DATA UNDER STUDY:
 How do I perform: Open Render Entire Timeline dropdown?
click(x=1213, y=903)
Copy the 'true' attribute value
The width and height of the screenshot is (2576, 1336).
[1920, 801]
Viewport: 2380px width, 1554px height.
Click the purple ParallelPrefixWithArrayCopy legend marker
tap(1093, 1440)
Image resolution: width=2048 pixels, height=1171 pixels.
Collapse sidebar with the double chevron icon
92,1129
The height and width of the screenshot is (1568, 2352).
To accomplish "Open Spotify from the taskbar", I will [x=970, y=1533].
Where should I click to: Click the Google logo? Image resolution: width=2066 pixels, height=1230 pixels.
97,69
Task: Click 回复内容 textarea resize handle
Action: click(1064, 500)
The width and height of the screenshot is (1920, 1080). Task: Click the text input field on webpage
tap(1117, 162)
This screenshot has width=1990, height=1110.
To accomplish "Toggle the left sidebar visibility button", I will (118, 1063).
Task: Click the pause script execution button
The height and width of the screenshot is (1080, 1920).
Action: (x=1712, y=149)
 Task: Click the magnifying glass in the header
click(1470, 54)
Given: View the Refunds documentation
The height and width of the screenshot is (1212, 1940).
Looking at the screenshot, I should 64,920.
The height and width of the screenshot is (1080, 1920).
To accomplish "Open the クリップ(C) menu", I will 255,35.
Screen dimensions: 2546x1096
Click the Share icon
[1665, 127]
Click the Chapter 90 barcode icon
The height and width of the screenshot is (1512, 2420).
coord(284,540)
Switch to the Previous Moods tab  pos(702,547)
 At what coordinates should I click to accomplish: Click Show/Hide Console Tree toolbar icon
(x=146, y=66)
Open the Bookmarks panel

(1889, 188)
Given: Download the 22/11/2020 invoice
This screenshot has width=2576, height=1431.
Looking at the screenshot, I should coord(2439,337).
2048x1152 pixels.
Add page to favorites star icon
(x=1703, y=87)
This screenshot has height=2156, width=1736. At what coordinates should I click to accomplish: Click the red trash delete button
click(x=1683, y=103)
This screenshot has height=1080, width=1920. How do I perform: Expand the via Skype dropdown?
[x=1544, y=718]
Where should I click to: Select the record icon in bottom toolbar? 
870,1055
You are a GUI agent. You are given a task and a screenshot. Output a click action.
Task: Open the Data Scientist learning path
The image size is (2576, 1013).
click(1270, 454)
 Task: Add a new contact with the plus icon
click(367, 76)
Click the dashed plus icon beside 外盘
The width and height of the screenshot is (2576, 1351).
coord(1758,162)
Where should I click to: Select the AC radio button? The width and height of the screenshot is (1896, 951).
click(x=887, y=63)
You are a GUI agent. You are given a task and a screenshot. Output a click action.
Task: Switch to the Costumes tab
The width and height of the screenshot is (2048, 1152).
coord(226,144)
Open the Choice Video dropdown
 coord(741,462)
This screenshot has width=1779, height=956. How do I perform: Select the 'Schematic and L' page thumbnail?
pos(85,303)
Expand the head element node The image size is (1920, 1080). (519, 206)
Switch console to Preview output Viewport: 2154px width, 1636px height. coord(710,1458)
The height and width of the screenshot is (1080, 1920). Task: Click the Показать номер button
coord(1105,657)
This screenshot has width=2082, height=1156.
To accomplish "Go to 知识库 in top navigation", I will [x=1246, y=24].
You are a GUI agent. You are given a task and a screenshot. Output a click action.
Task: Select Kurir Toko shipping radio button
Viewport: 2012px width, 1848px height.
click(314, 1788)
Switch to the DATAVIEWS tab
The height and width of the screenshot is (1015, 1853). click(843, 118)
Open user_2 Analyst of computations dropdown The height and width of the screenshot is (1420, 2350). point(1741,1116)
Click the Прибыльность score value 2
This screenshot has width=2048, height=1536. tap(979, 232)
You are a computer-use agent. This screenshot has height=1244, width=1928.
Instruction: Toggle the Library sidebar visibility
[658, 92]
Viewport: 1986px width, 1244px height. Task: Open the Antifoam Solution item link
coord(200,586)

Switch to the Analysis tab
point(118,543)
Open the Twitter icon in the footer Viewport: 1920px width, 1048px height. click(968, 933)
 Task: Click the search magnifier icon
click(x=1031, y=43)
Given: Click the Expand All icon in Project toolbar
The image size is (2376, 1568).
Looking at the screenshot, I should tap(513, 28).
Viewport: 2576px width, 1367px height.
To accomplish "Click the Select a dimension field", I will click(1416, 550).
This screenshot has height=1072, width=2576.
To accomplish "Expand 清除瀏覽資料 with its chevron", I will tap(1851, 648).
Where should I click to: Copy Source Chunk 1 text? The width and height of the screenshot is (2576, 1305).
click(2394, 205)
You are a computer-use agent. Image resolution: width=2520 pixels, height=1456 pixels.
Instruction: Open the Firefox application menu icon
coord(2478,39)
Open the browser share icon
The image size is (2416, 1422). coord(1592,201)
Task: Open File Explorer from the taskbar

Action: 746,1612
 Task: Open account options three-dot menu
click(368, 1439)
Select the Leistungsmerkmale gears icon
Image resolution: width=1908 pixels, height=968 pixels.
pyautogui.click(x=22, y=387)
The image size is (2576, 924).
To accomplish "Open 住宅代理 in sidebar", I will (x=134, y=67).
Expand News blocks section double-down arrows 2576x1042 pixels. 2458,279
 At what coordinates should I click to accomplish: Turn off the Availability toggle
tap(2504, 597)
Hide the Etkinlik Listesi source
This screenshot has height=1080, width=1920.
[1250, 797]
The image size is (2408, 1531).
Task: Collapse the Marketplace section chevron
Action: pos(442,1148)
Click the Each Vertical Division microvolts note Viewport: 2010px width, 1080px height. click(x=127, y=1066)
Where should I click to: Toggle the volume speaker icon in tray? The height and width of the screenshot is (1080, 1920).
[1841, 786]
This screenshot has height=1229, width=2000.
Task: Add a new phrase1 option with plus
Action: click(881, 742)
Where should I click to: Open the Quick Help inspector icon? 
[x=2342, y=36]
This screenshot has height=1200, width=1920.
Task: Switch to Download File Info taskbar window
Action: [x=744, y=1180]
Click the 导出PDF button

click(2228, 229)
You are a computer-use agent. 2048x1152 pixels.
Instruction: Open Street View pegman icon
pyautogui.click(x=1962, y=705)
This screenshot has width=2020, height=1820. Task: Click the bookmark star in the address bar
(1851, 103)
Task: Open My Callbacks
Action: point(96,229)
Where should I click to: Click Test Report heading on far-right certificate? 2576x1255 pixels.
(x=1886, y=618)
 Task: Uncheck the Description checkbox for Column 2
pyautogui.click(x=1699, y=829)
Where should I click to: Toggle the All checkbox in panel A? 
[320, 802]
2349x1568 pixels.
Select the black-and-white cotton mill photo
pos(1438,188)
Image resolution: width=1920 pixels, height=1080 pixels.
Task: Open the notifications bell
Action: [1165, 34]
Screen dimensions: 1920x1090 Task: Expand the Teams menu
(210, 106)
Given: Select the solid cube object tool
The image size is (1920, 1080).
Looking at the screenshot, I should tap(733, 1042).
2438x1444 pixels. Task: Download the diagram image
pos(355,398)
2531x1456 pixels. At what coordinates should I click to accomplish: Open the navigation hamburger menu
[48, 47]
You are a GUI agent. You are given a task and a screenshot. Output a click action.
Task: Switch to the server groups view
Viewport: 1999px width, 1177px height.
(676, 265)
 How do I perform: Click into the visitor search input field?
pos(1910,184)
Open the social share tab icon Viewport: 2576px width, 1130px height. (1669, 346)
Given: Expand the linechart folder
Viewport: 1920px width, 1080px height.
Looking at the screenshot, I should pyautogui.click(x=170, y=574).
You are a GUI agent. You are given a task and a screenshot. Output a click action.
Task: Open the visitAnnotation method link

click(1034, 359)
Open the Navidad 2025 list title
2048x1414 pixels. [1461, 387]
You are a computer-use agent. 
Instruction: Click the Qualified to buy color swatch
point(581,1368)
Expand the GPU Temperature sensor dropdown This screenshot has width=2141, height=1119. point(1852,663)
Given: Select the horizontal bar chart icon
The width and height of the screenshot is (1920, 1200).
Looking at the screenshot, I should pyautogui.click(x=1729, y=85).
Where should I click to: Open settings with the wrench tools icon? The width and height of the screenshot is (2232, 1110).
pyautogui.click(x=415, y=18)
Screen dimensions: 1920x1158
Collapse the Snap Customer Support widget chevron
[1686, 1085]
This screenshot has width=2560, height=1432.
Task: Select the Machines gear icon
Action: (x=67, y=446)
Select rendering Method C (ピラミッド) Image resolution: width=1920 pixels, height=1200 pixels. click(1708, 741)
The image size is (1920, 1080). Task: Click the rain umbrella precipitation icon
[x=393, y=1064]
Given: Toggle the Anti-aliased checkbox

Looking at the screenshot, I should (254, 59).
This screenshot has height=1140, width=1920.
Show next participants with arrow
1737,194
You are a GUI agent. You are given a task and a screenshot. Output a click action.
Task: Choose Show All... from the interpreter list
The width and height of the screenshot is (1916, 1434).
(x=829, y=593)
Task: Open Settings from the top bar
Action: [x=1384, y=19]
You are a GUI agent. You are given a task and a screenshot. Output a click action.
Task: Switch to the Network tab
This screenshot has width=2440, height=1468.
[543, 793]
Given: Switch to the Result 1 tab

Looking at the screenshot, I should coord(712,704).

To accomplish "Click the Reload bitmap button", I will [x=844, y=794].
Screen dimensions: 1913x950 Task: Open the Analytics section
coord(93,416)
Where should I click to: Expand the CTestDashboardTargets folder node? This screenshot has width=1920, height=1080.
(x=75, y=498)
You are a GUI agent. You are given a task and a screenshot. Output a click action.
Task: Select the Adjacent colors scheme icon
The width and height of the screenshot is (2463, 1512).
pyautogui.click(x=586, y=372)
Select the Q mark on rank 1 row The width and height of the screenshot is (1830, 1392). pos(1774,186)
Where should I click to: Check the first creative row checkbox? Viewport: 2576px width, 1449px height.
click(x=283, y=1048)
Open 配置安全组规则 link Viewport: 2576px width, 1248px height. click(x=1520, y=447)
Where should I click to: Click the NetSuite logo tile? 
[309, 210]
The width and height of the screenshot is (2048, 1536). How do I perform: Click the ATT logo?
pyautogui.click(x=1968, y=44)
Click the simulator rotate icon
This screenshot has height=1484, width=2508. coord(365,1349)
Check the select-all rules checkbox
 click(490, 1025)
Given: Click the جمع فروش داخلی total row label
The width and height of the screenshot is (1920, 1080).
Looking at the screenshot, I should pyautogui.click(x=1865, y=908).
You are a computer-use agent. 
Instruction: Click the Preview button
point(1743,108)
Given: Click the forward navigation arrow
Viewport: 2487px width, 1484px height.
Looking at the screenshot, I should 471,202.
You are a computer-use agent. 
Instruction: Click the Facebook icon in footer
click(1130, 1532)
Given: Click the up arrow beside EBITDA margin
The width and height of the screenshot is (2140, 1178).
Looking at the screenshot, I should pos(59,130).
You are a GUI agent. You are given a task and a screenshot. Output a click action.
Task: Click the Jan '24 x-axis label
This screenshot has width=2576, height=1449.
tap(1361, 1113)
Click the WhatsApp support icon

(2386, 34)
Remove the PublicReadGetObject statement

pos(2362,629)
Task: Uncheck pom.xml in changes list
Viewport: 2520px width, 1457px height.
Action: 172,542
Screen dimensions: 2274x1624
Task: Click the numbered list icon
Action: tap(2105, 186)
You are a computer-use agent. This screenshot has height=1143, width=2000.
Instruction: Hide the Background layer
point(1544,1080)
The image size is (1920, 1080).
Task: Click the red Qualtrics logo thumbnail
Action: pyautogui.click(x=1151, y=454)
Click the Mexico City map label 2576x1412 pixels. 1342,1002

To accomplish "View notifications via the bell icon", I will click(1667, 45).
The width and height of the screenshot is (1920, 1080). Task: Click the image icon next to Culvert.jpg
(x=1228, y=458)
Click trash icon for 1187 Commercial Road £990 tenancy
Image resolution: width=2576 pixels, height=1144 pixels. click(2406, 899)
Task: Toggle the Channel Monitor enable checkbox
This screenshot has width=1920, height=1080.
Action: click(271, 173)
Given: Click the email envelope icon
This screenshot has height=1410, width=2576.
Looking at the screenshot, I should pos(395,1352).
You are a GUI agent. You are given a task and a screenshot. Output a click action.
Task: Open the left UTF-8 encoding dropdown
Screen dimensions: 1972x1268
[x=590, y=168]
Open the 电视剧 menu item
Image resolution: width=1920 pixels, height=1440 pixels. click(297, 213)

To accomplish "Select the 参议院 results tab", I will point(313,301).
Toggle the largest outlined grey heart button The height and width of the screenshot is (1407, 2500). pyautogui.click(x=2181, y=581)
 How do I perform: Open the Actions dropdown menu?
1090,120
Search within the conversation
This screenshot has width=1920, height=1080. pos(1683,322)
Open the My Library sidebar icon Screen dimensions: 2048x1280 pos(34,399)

WORK ITEM: The only acceptable answer is a number: how many lines of the listing contain the word "computer".

ANSWER SECTION: 7